'Michael Clayton' at 15: The Best Movie George Clooney Ever Made | Features | LIVING LIFE FEARLESS

‘Michael Clayton’ at 15: The Best Movie George Clooney Ever Made

George Clooney has been a movie star for 25 years now, playing iconic roles from Danny Ocean to Batman. But the best movie he’s ever been a part of is one from 2007 that was a flop at the time of its release. 

That movie was writer-director Tony Gilroy‘s Michael Clayton, in which Clooney played the title character, a “fixer” in a prestigious New York law firm. He’s the kind of lawyer who never goes to court — and yes, this is a rare lawyer movie in which not a single courtroom is glimpsed — but rather helps the firm’s rich clients out of jams. 

He’s introduced, ironically, as not doing his job as a fixer. That’s because he’s starting to have, as we later learn, a conscience about how he’s spent his life. 

It’s really unlike any other lawyer movie, and not only because of the lack of courtroom scenes. Michael Clayton owes more to the traditions of 1970s conspiracy thrillers than it does to the legal genre; it’s much more The Parallax View than The Verdict. Even so, lawyers have often said that the film nails the politics and the backbiting often seen in big-time law firms, even though those firms and their corporate clients aren’t usually known for having people killed. 

The Plot

The plot of the movie has Clooney as Clayton who, while given unique work, doesn’t get to perform most of the traditional functions of a lawyer, and is also not a partner in his firm despite working there for 17 years. As the movie begins, he’s fresh off a failed run at the bar business, after his drug-addict brother stole from the business. He’s left owing $80,000 to a loan shark (Bill Raymond, who played drug lord The Greek on The Wire).

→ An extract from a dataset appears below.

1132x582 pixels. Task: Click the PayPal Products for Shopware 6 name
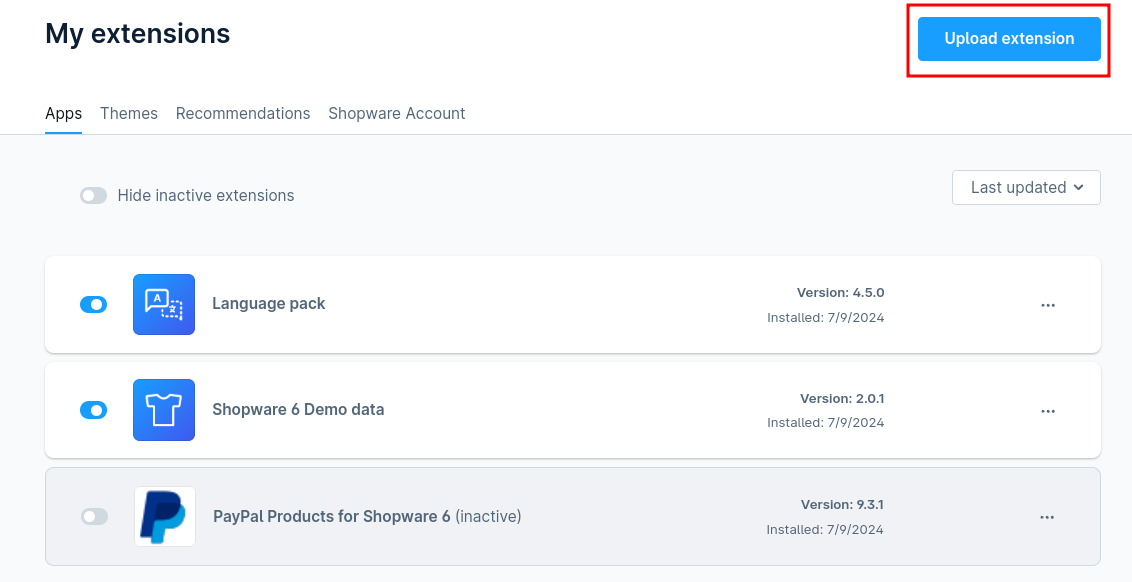coord(332,517)
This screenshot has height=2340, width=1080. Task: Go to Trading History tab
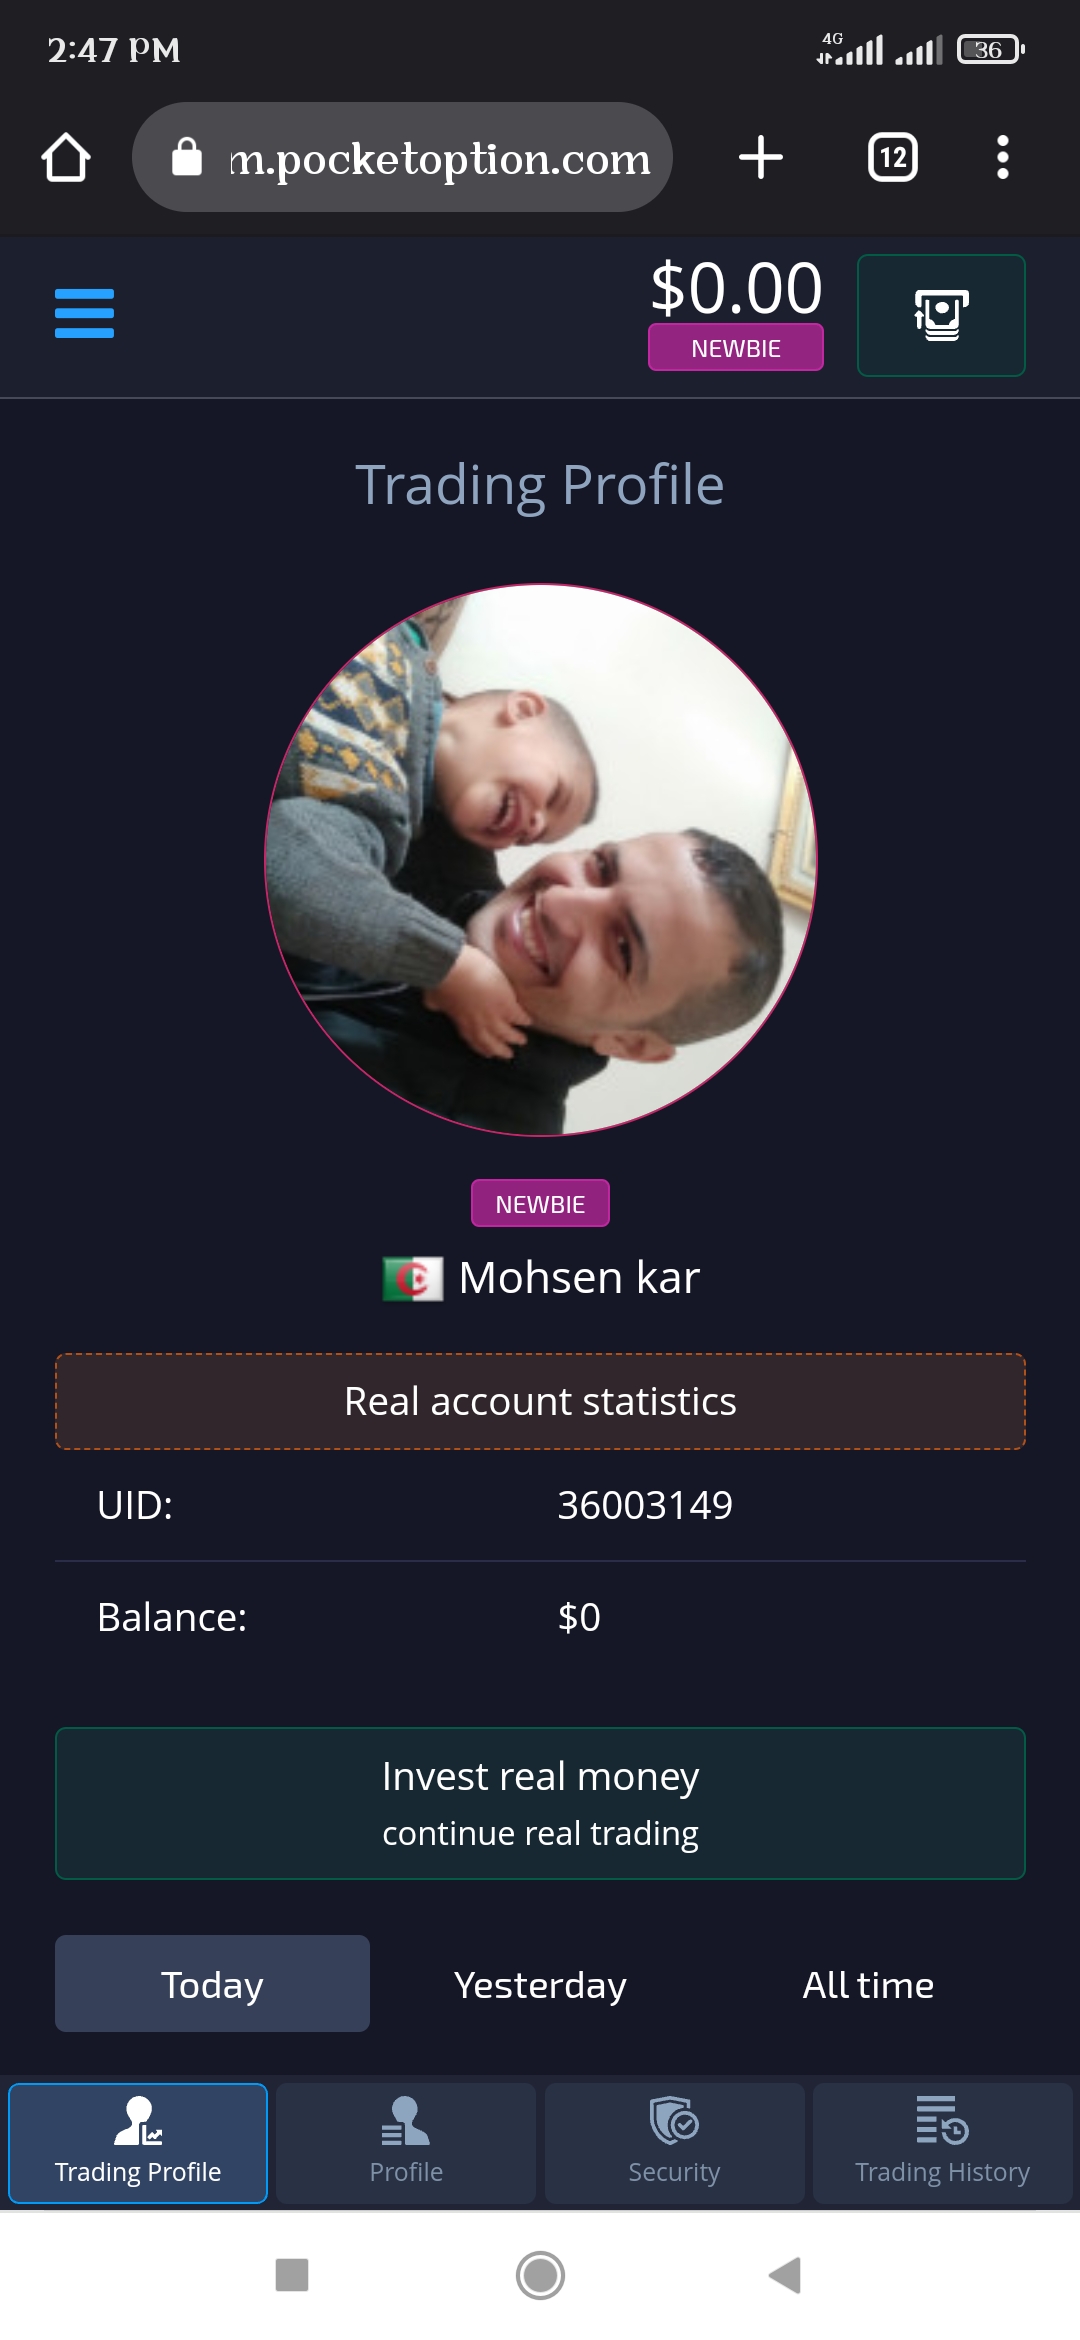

Clayton’s firm, whose senior partner is Marty (played by the late, great director and actor Sydney Pollack, who died of cancer the following year), has spent years representing an evil corporation called UNorth, which is being sued by a group of farmers who were poisoned. Their general counsel is Karen Crowder (Tilda Swinton, who won an Oscar for her chilling performance in the role). 

But Arthur (Tom Wilkinson), the firm’s chief litigator, has had some combination of a nervous breakdown and a crisis of conscience and has covertly switched sides in the case. Much of the film is taken up by intrigue and assassination attempts, along with great dialogue scenes between 2 or more of the characters. 

Sure, the ending is a little too pat, as corporate conspiracies tend not to fall apart because the NYPD charged in (federal indictments are more likely to bring them down, in the rare cases they’re brought down at all).

But the very end, with Clooney in a car, having done the right thing but seeing no real future for himself, is one of cinema’s saddest. 

Late Recognition

Michael Clayton, despite not great box office performance, got seven Oscar nominations, including Best Picture and acting nods for Clooney, Wilkinson, and Swinton, although only Swinton won. But even for a film with that prestige, it took a while for Michael Clayton to develop its great reputation, which is very much deserved. 

Michael Clayton‘s streaming availability has changed over the years, but it’s now available to stream, free with ads, on Tubi.